Так чувствуешь себя, когда начинаешь заболевать: голова тяжелая и ни о чем не хочется думать. Но это другая болезнь. Любовная горячка. Она облачком заволокла мозг, выбив все прочие мысли, кроме тех, что о нем. Я забыл о своей квартирке-мышеловке, дядюшке со скрипучим голосом и работе. Работе!
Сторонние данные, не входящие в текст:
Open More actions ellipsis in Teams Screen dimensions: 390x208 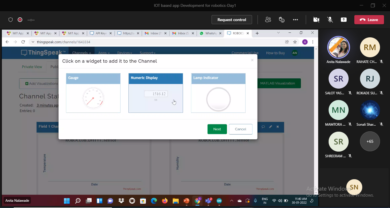pos(295,20)
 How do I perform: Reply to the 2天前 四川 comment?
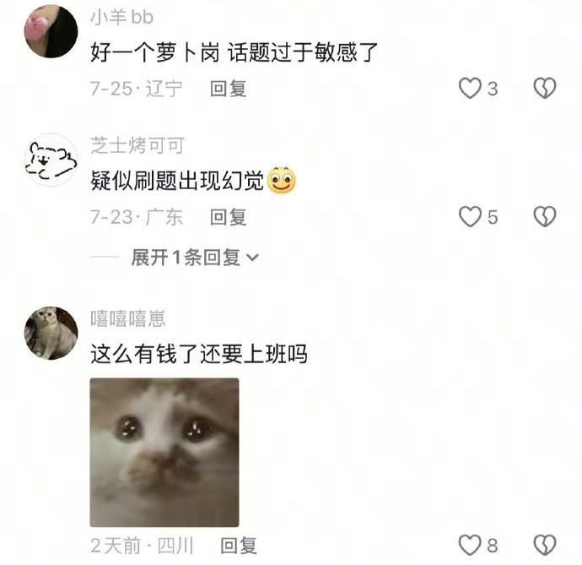click(239, 546)
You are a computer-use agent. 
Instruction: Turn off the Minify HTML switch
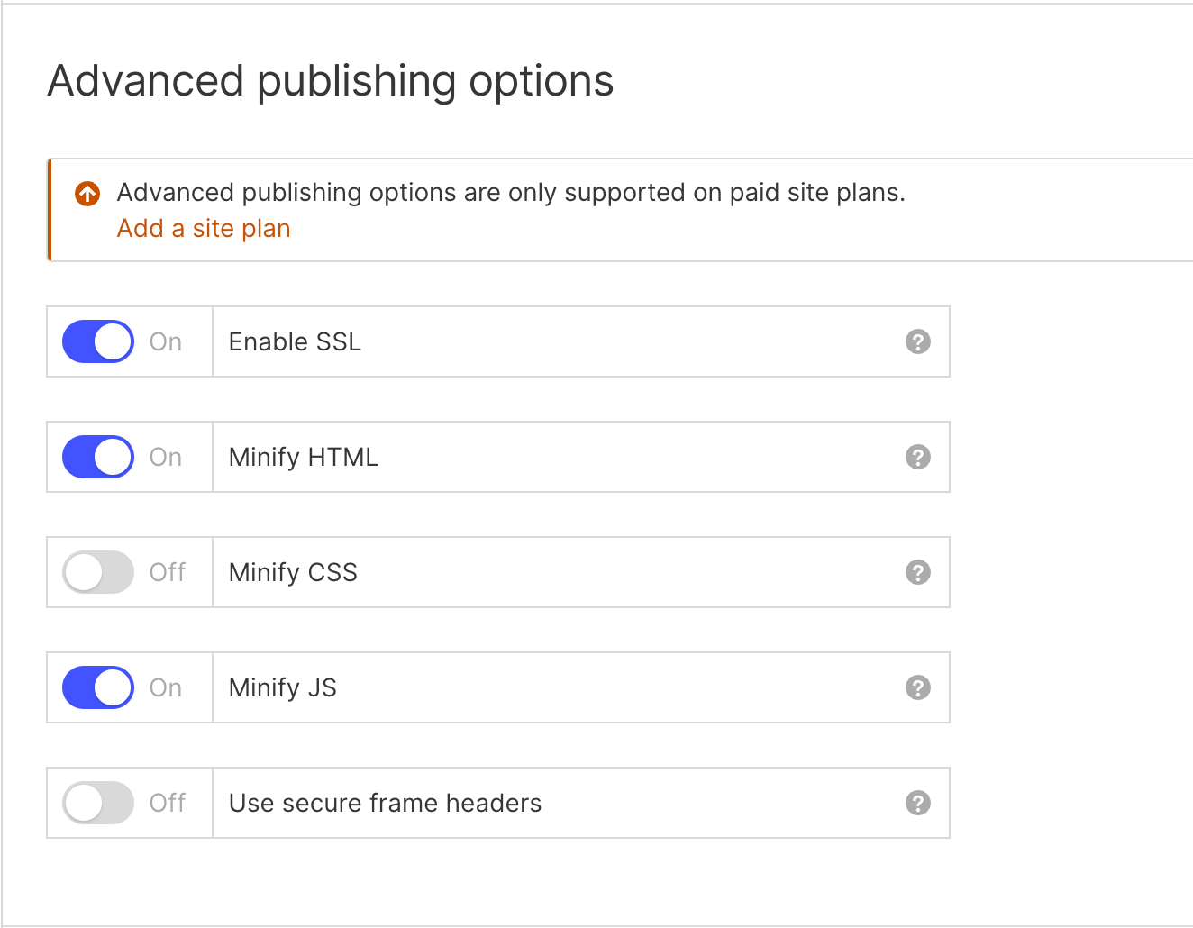98,457
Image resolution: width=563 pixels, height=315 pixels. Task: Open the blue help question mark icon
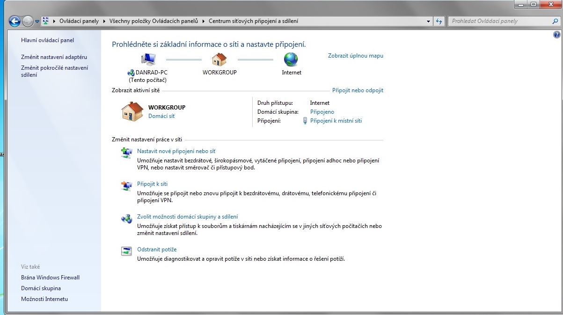click(x=556, y=35)
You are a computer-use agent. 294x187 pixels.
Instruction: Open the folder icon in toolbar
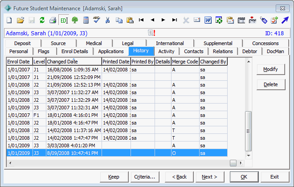coord(20,20)
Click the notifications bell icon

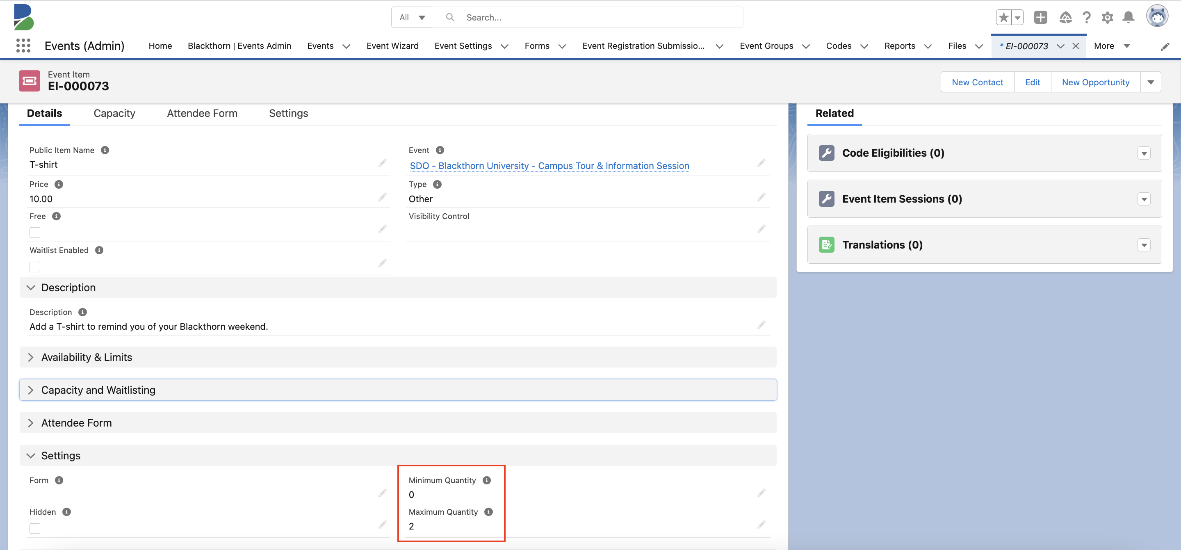coord(1128,17)
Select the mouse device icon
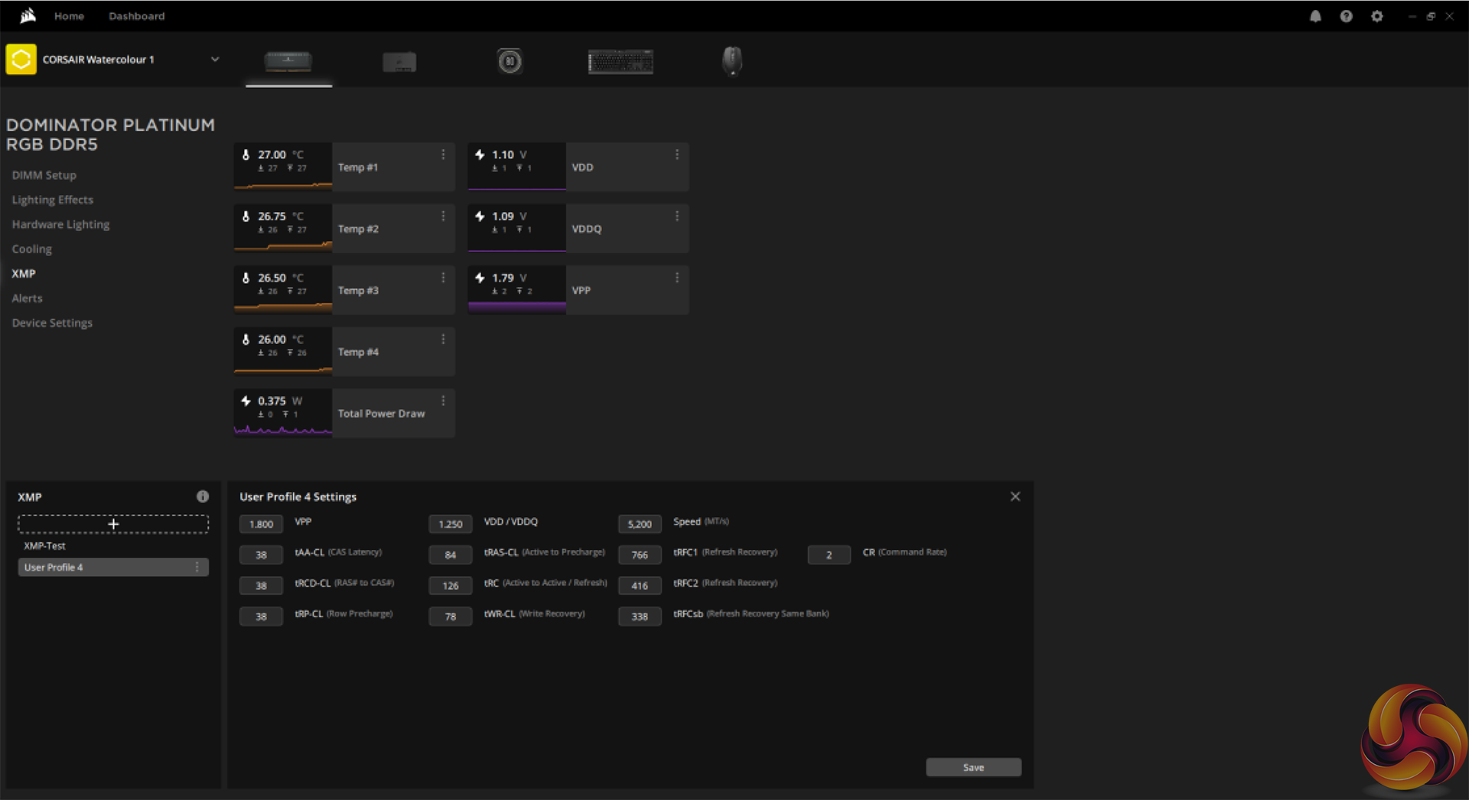This screenshot has width=1469, height=800. (732, 60)
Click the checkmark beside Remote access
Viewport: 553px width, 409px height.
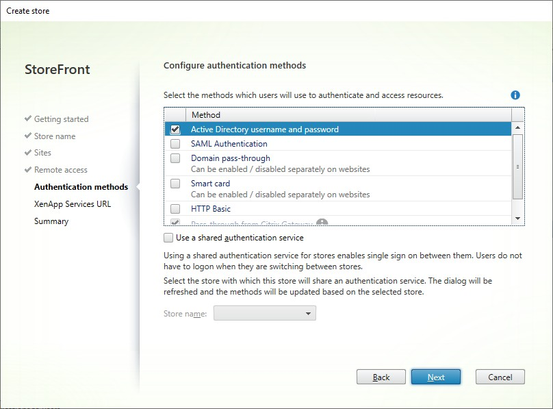27,170
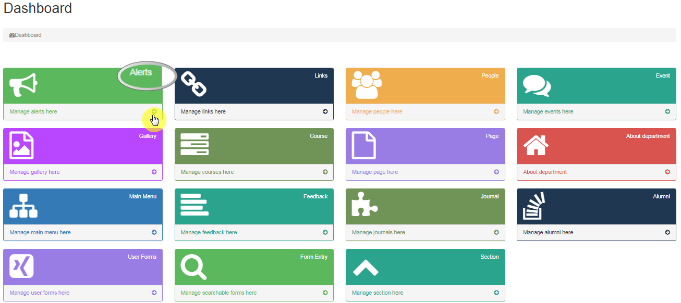Open Manage user forms here link
Image resolution: width=681 pixels, height=303 pixels.
[39, 293]
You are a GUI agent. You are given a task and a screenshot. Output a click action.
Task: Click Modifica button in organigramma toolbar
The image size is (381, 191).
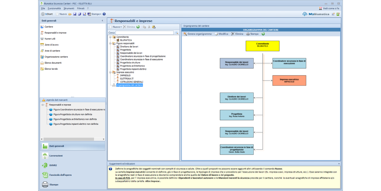221,34
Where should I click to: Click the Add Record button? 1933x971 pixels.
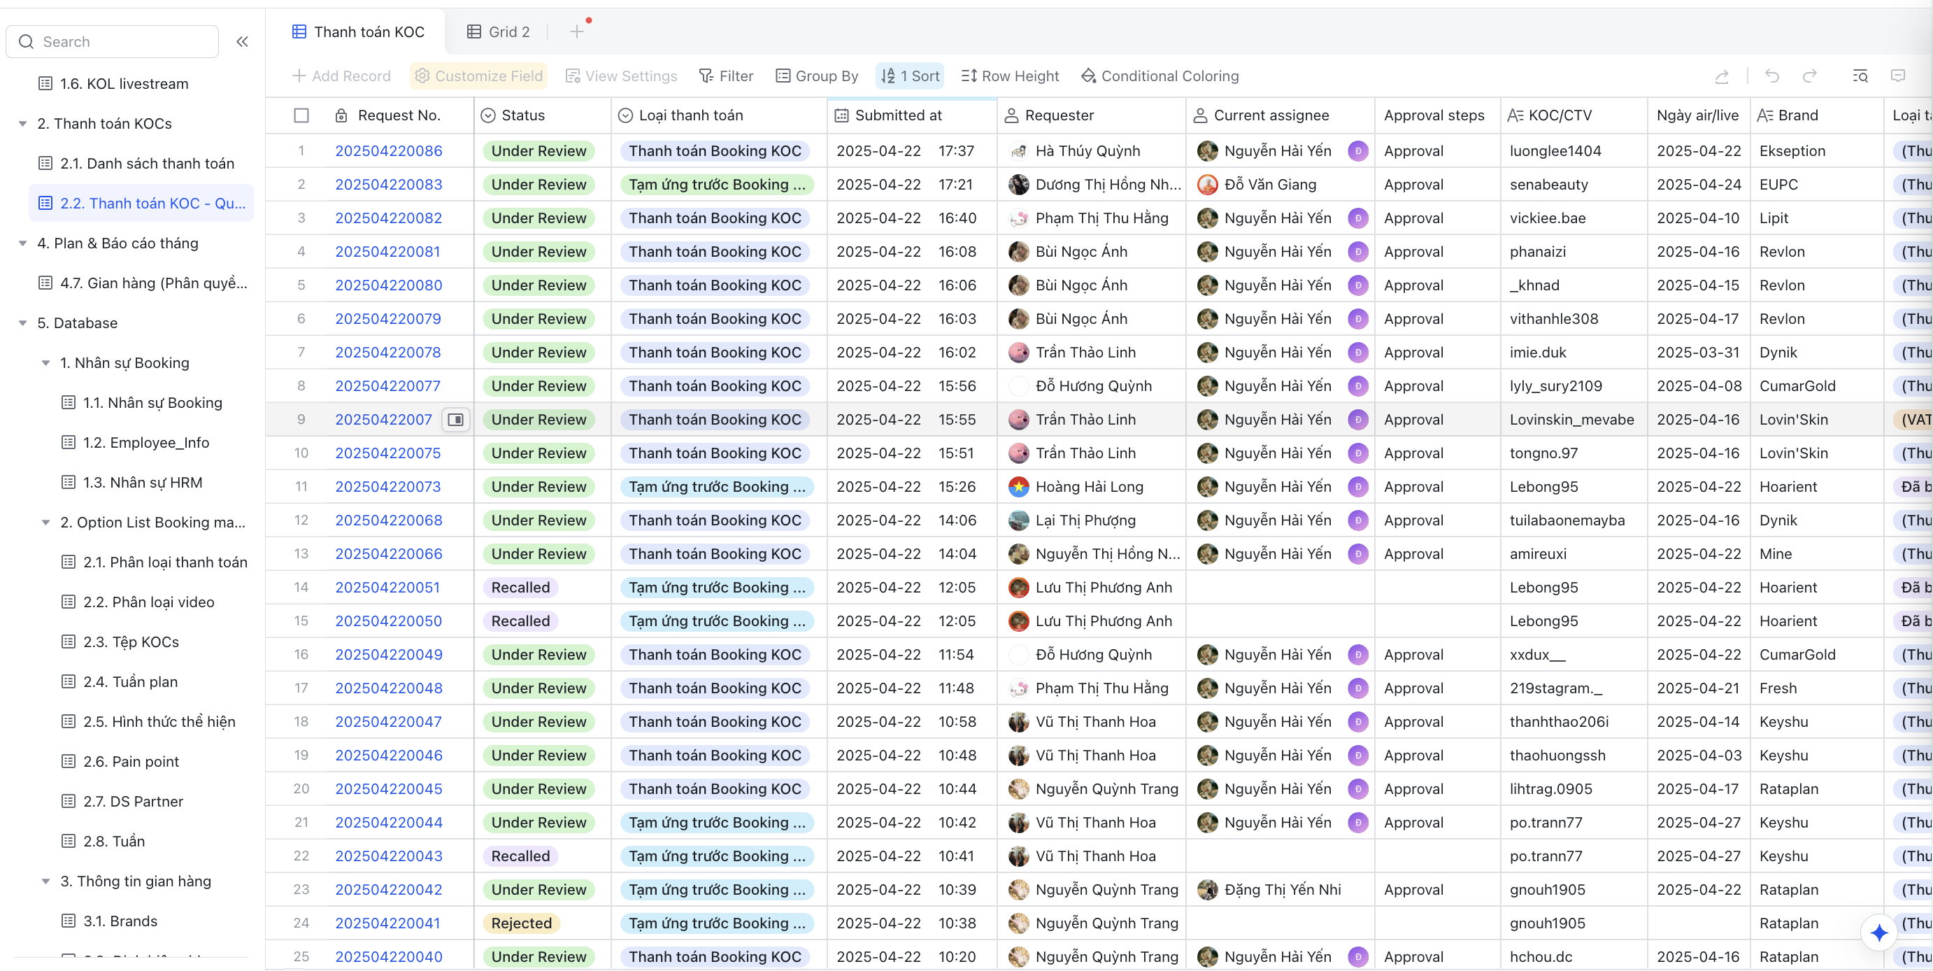click(341, 76)
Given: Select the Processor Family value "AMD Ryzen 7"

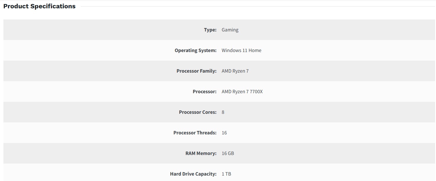Looking at the screenshot, I should (x=235, y=71).
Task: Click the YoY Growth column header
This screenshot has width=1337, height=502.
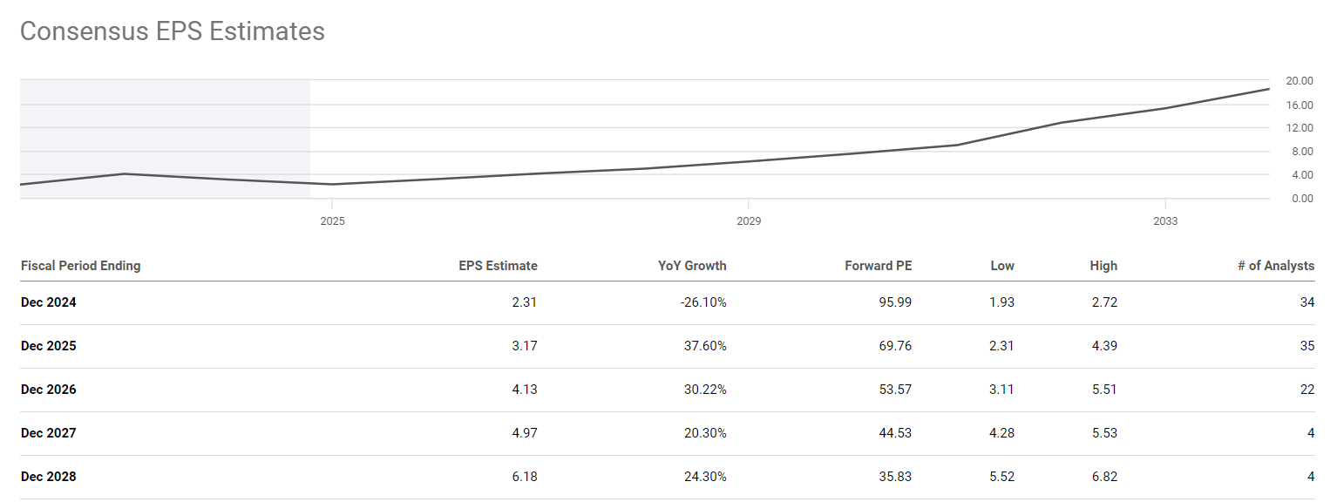Action: pos(692,266)
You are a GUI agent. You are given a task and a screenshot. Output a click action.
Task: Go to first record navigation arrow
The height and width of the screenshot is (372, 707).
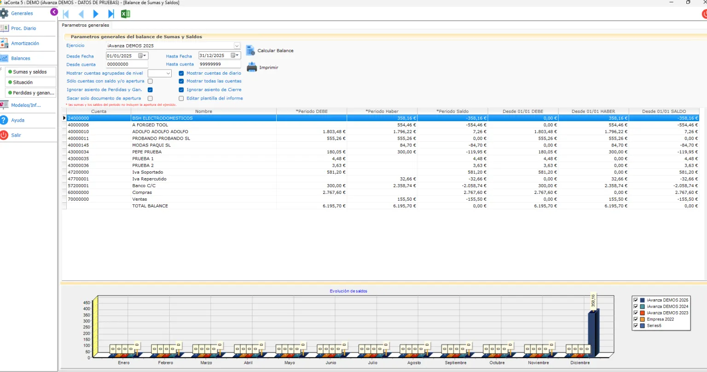[x=66, y=14]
Должно быть, я давным-давно опоздал.
Поворачиваю к себе массивный циферблат его наручных часов, которые так и остались на руке, что по-хозяйски покоится на моем бедре, и почти взвизгиваю, увидев, что уже перевалило за десять.
Пытаюсь тихонечко выскользнуть из-под горячей и тяжелой руки, но Чонгук только крепче прижимает меня к себе. Так крепко, что я чувствую бедром его утреннее возбуждение. Впервые я просыпаюсь рядом с альфой. Мой единственный бывший всегда смывался до десяти вечера.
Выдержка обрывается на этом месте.